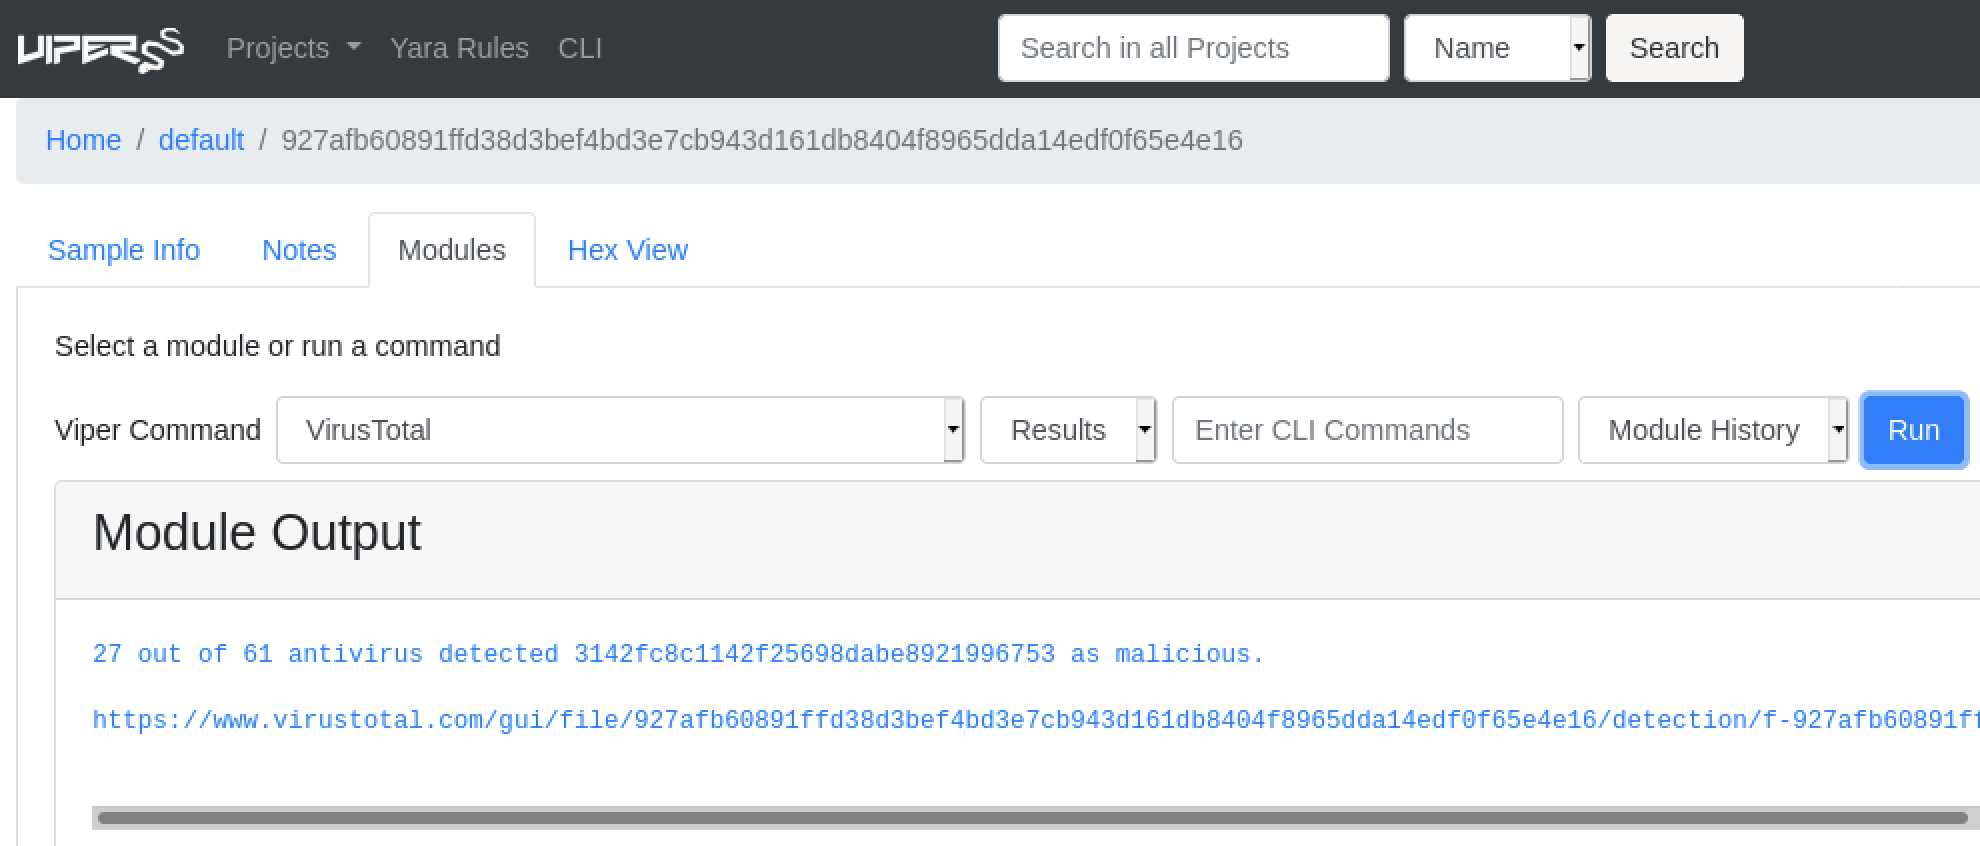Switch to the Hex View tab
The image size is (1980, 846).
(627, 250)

--

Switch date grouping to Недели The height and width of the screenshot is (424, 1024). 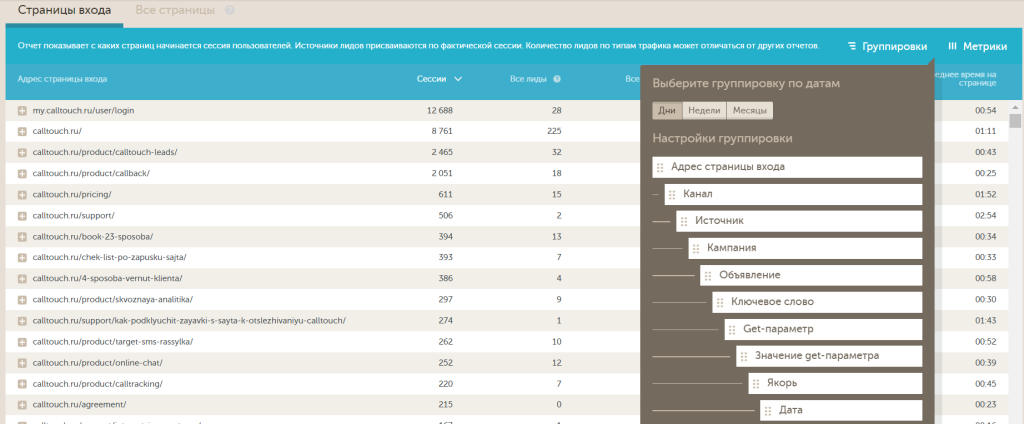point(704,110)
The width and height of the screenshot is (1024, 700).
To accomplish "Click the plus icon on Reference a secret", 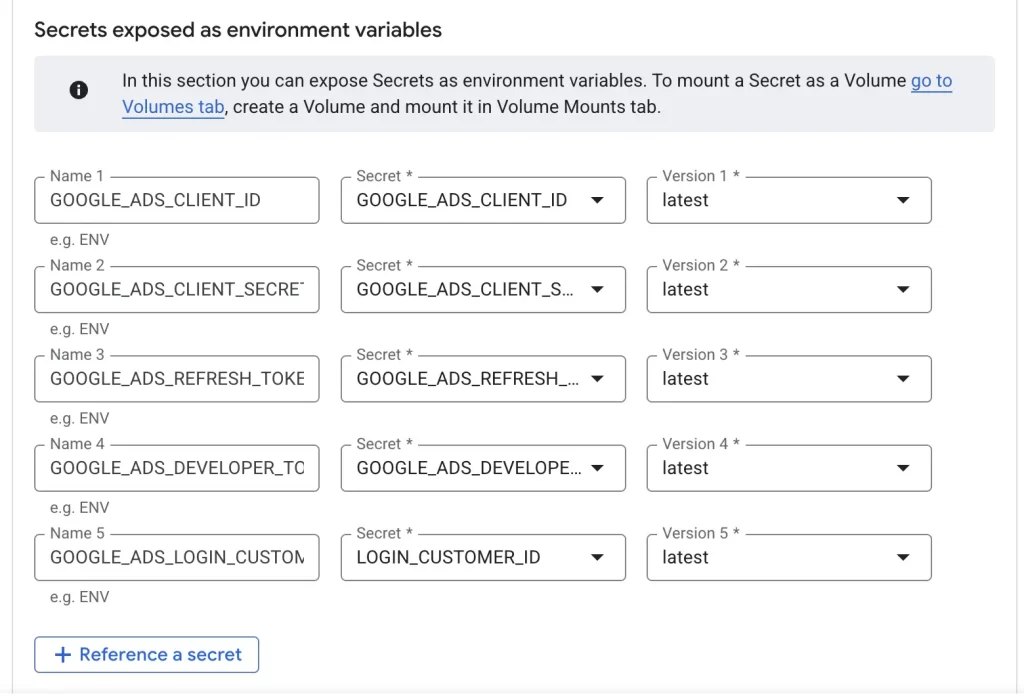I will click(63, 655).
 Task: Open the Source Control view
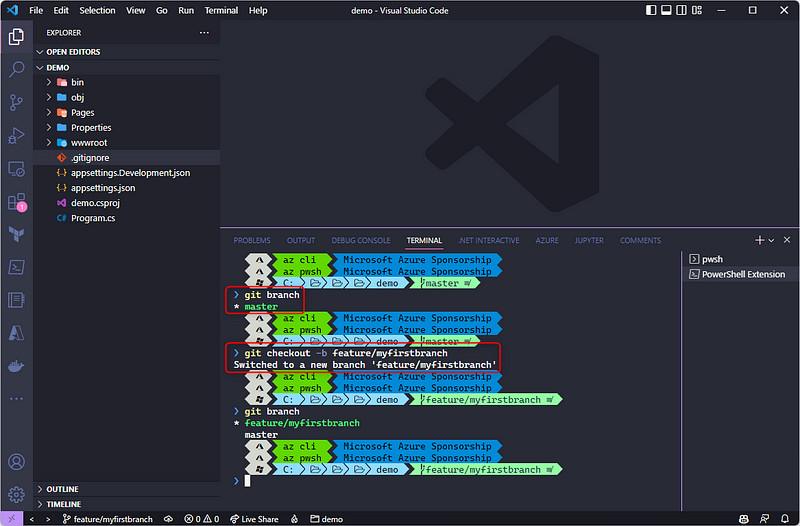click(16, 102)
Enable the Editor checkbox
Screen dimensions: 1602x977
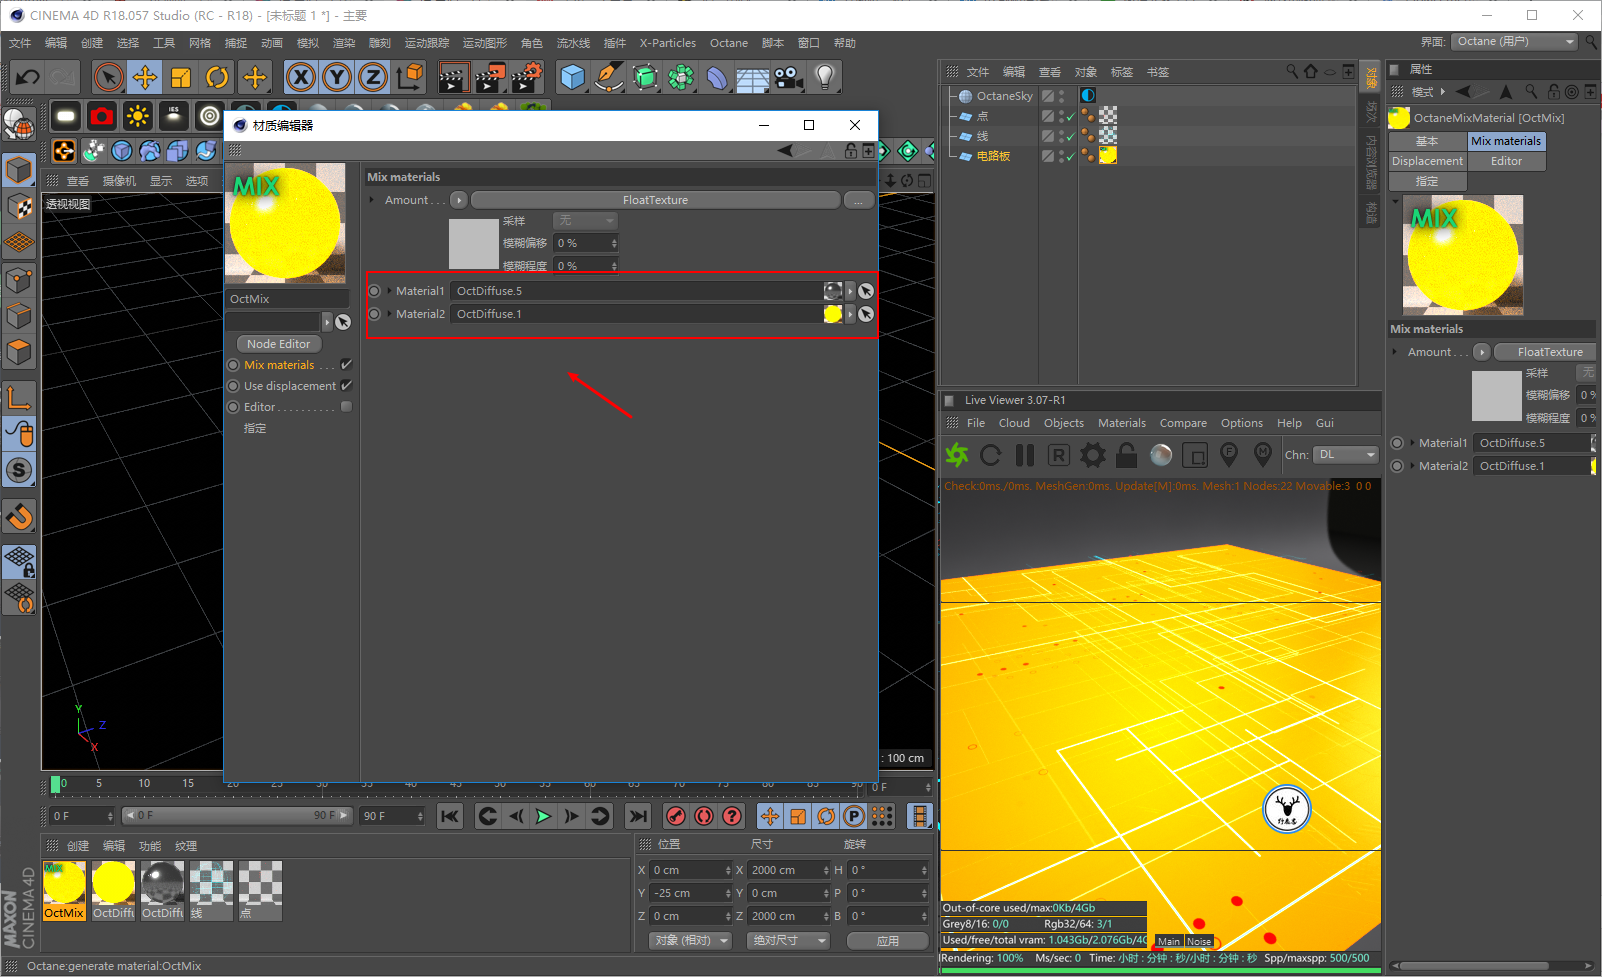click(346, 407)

* * *

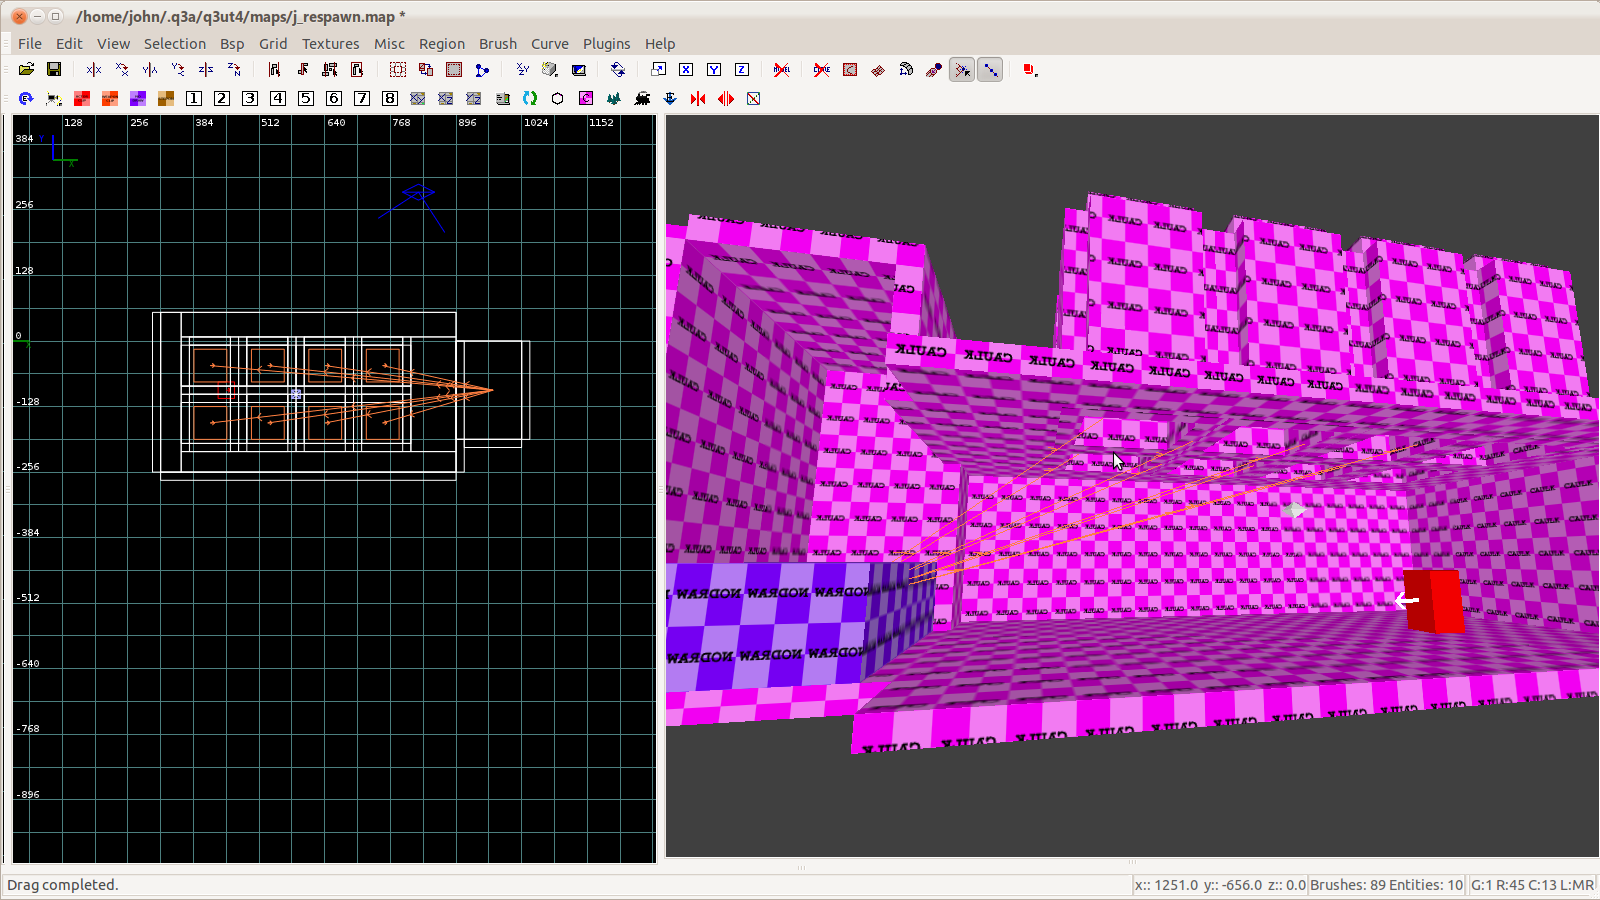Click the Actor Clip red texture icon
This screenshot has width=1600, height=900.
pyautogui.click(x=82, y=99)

Your objective: Transcribe the data from the line containing "Click the Actor Clip red texture icon" through the line containing "pyautogui.click(x=82, y=99)", inclusive of both, and omit the pictures from the answer.

Task solution:
Click the Actor Clip red texture icon
This screenshot has width=1600, height=900.
pyautogui.click(x=82, y=99)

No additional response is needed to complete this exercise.